◆ Prompt: The required result is an exact copy of every line from the one with "Click the 24" through the last line below, with the pictures left out.
----------
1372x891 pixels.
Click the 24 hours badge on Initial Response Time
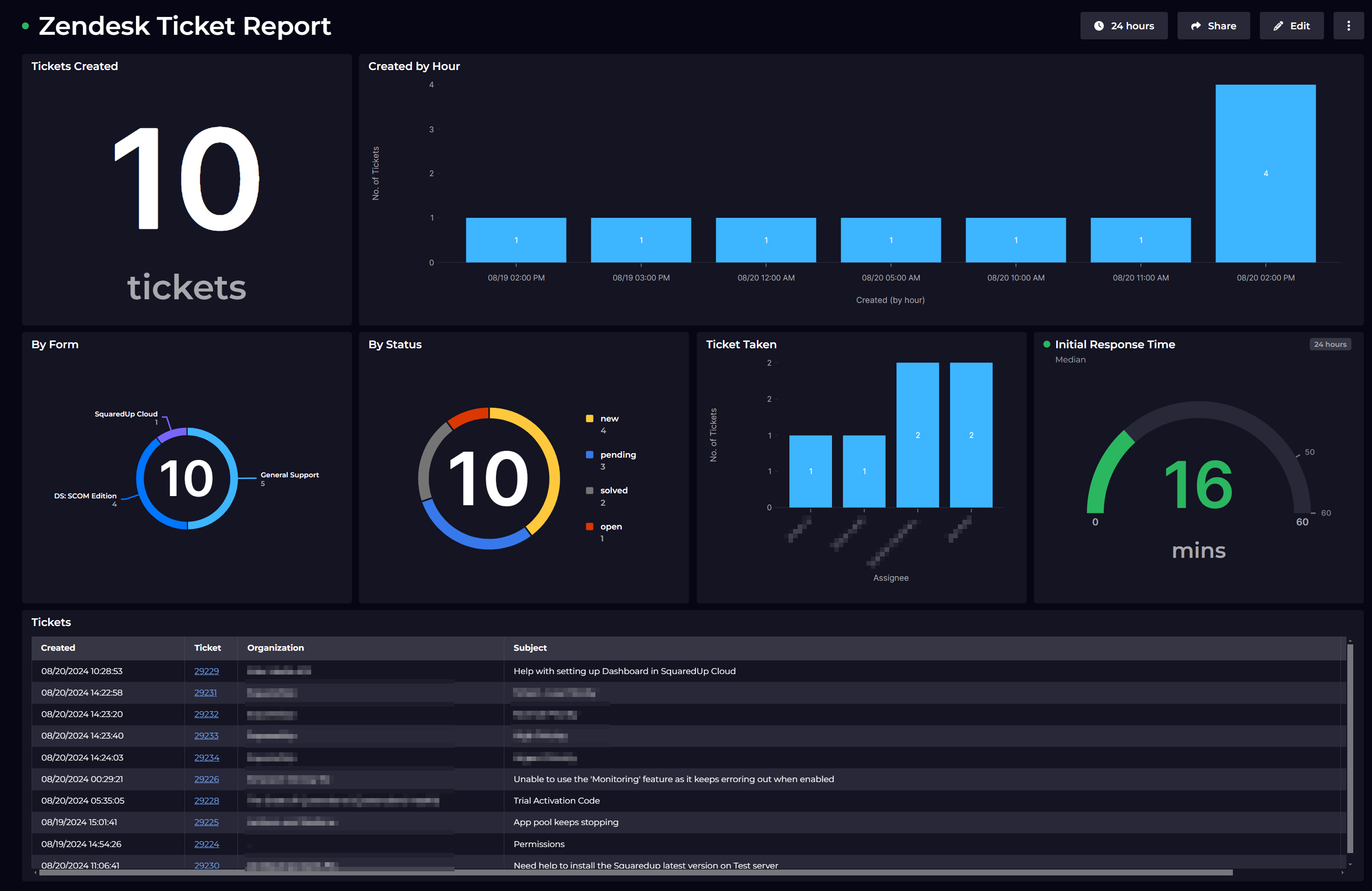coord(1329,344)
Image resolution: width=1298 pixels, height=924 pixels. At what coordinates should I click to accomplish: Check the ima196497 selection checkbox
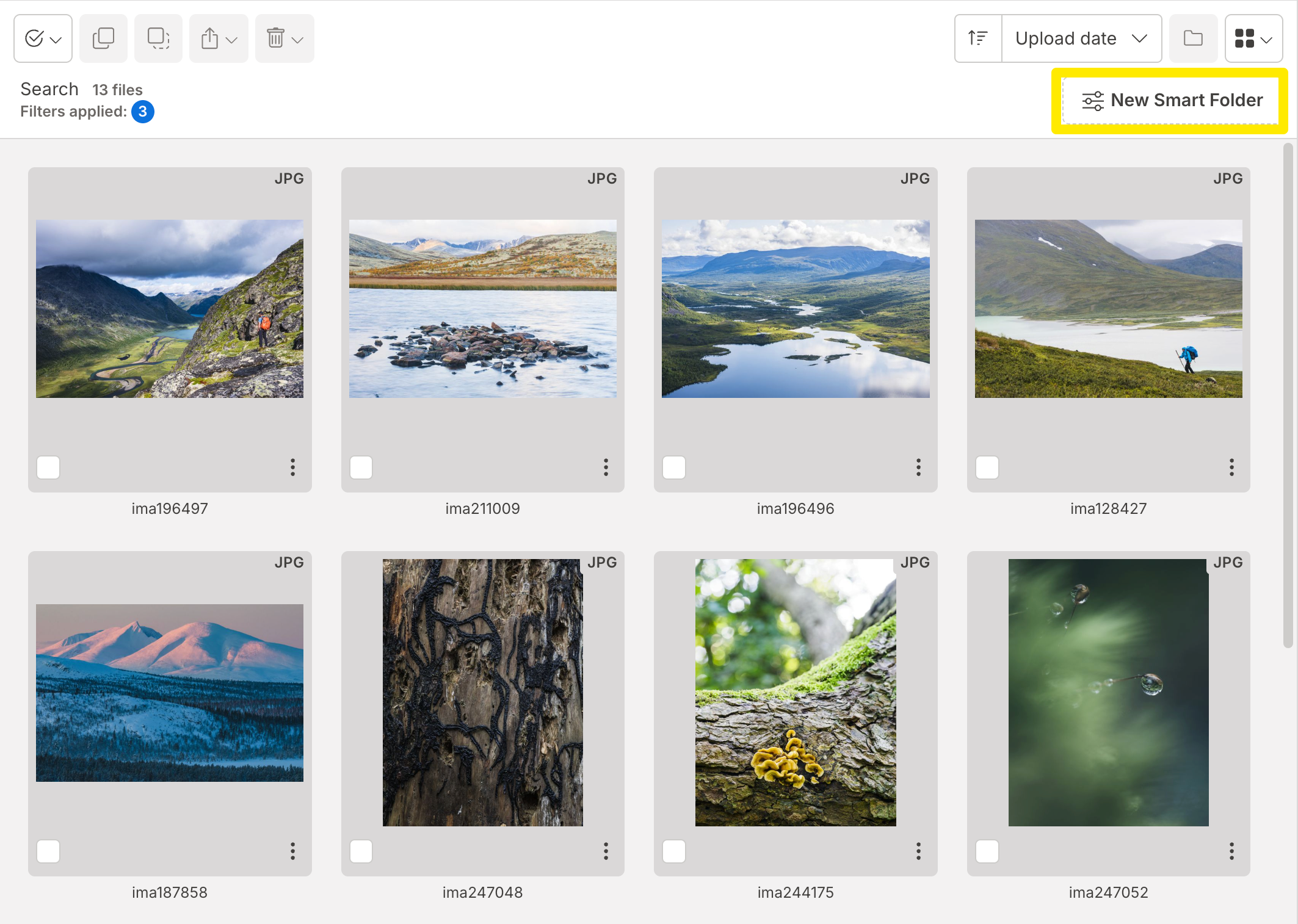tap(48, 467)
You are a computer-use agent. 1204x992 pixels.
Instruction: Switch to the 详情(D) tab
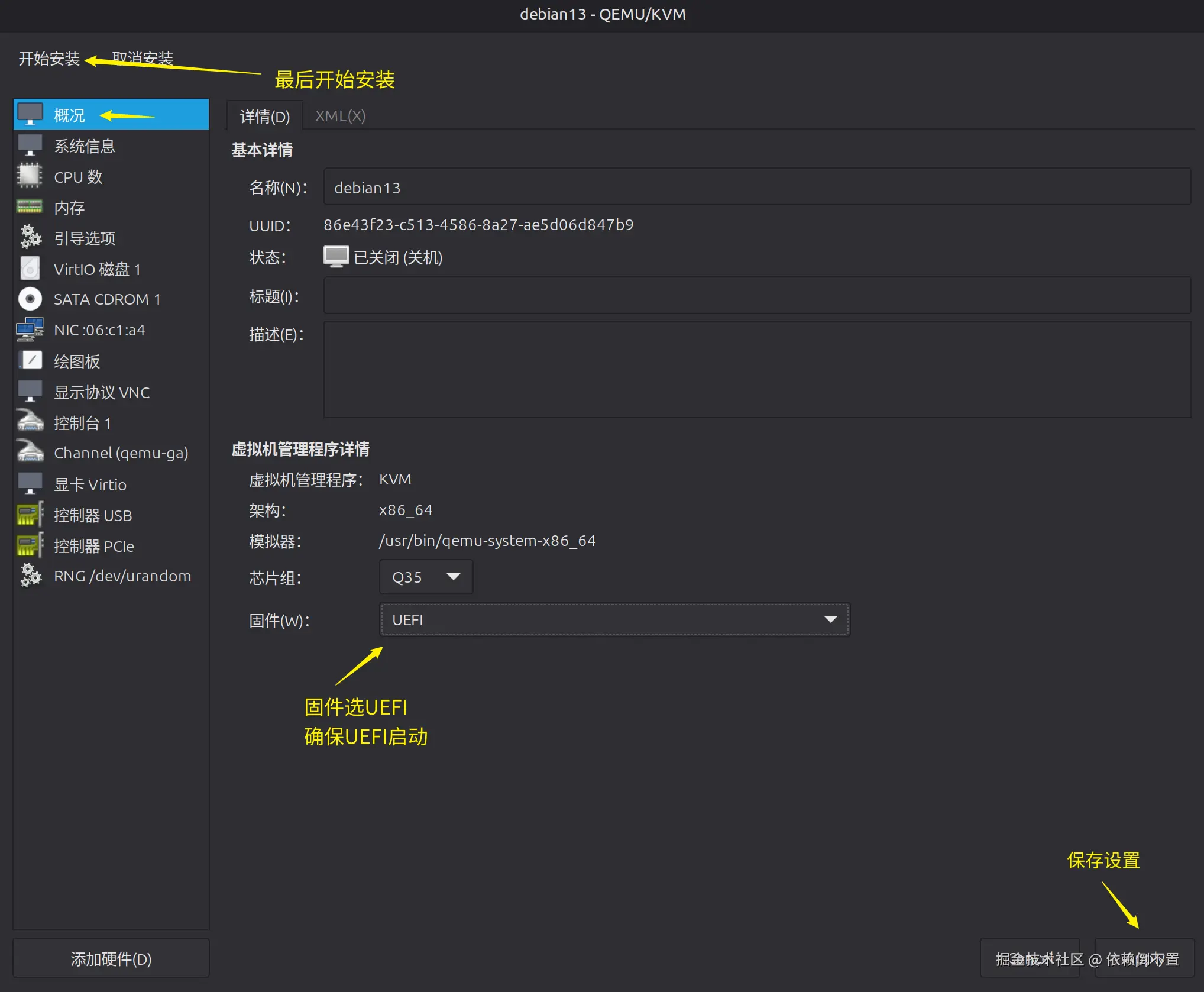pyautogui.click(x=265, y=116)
----------
◆ Output:
Click the 24 hours badge on Initial Response Time
coord(1329,344)
Image resolution: width=1298 pixels, height=924 pixels. At what coordinates should I click to accomplish: Check the ima196497 selection checkbox
tap(48, 467)
You are a computer-use agent. 1204x992 pixels.
Instruction: Switch to the 详情(D) tab
pyautogui.click(x=265, y=116)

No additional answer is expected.